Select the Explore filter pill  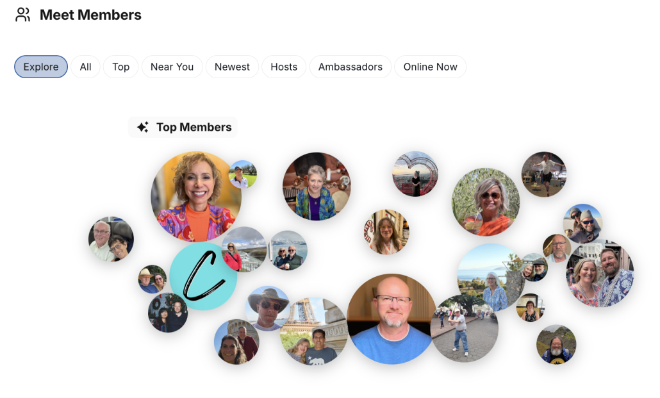[41, 67]
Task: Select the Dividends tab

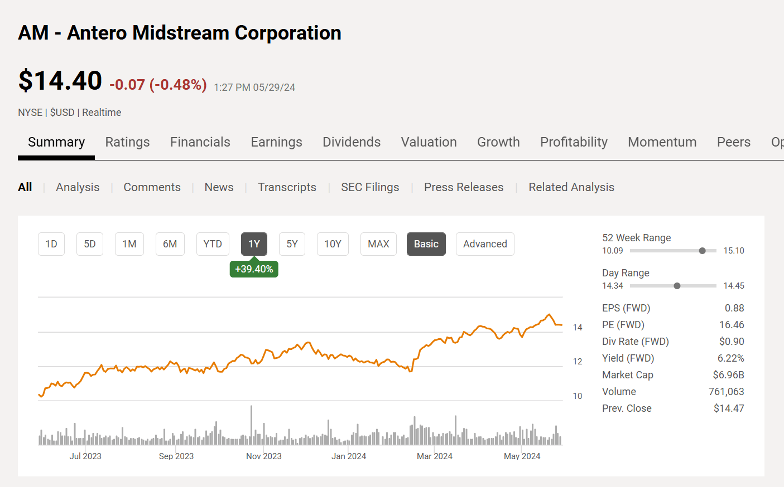Action: [351, 142]
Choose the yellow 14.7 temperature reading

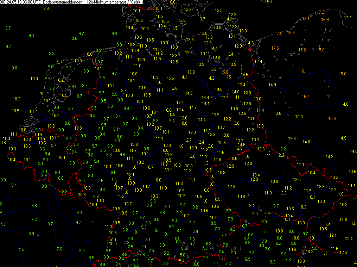(x=193, y=107)
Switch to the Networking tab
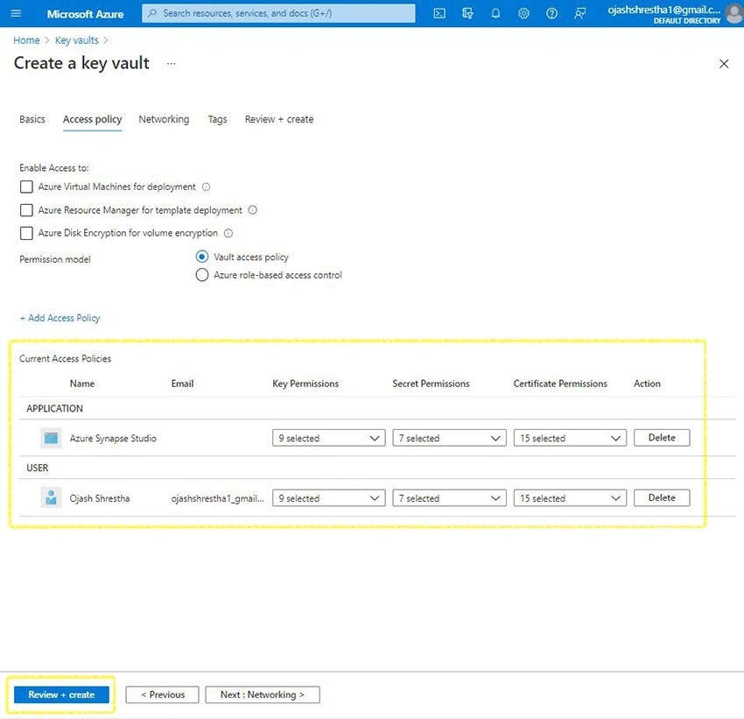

== == ==

> _Task to complete_
Reproduce exactly the lines from the one with "Choose the yellow 14.7 temperature reading" to the bottom of the listing, both ends included, and nothing else. Skip the pictures.

> _Task output_
Choose the yellow 14.7 temperature reading

(x=193, y=107)
Switch to the Networking tab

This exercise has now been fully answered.